Le manager de demain ne sera pas celui qui contrôle le mieux, mais celui qui écoute au plus près. Ce n’est pas un soft skill, c’est une compétence stratégique : celle qui préserve la confiance, la cohésion et, in fine, la performance. Il sait lui-même parler de ses émotions et de ses vulnérabilités pour autoriser chacun à en faire autant. Nous ne créons pas de lien humain avec des masques, mais par des relations authentiques.
Un impératif humain… et économique
Investir dans le lien social n’a rien d’un geste philanthropique. C’est une décision économique rationnelle. Selon Gallup, un salarié désengagé coûte en moyenne 14 000 euros par an à son entreprise. À l’inverse, les organisations qui cultivent un climat de sécurité psychologique constatent une meilleure rétention des talents, une créativité accrue et une plus grande résilience face aux crises.

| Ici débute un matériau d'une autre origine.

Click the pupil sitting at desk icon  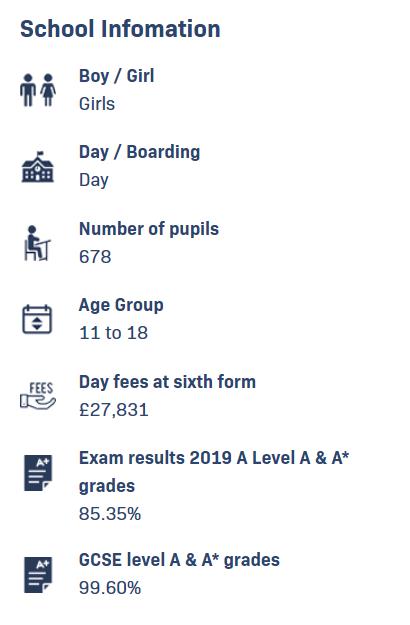click(x=37, y=243)
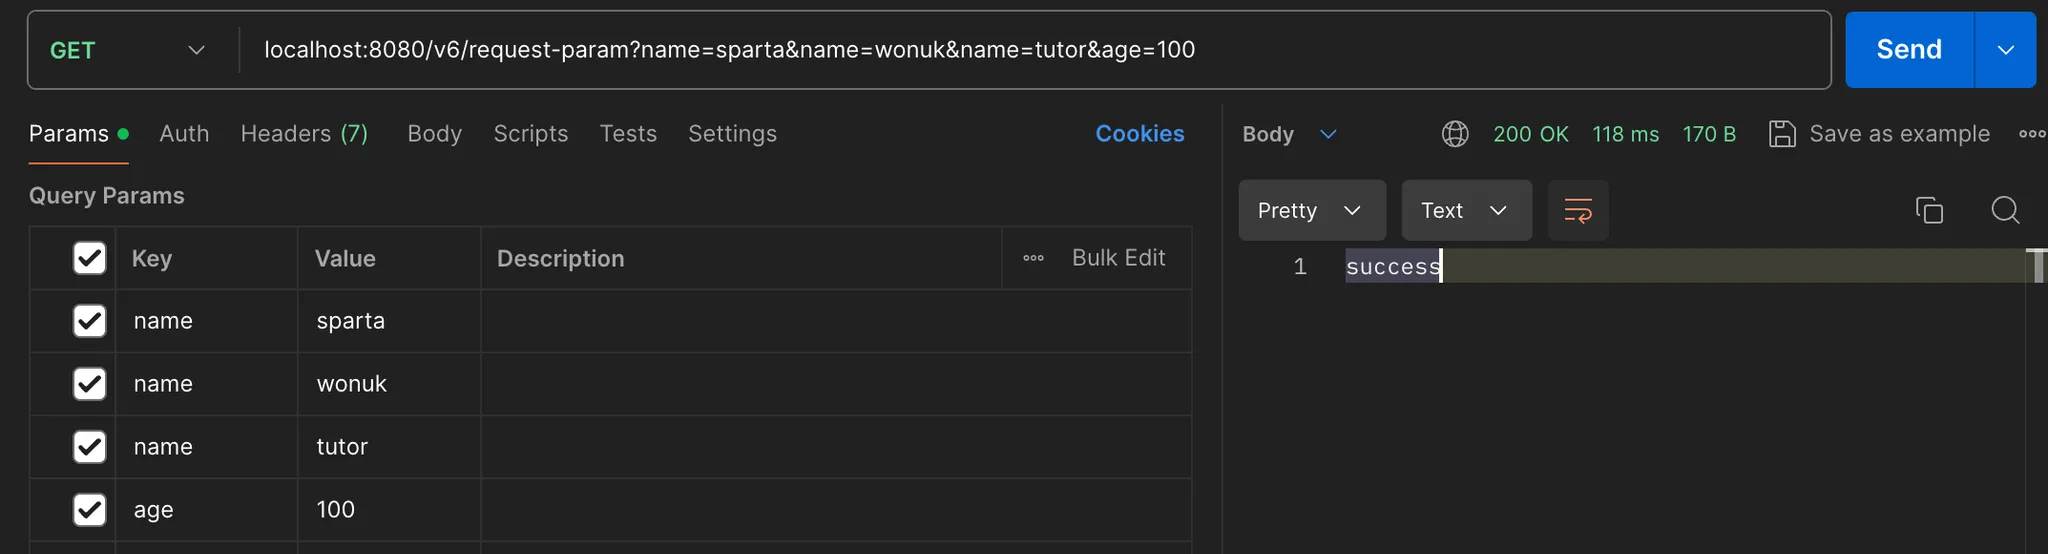
Task: Open the response panel three-dot options
Action: [x=2032, y=134]
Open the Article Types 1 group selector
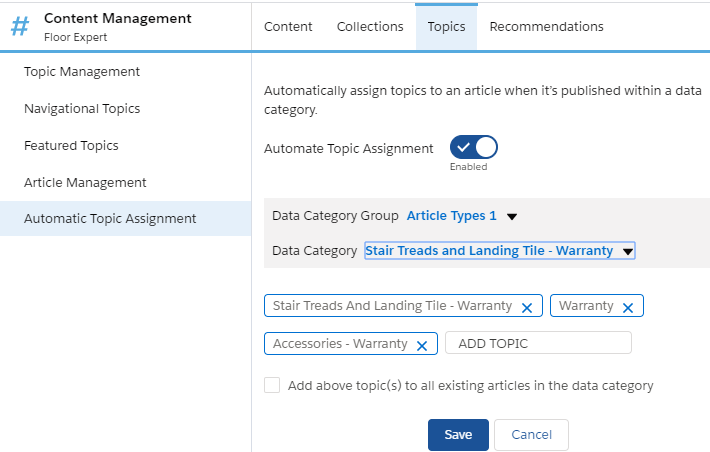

Chaque euro consacré à la formation, à l’écoute ou à la reconnaissance des managers est un euro investi dans la solidité de l’entreprise.
Le lien social, nouveau pilier de la performance
Il est temps de passer du discours aux actes. De faire du lien social un indicateur de performance managériale à part entière. De donner à chaque manager les moyens – en temps, en formation et en reconnaissance – de jouer pleinement son rôle d’architecte du collectif.
Le lien social n’est pas un supplément d’âme : c’est le système immunitaire de l’entreprise.
Sans lui, la performance devient mécanique et fragile. Avec lui, elle devient vivante, durable et profondément humaine.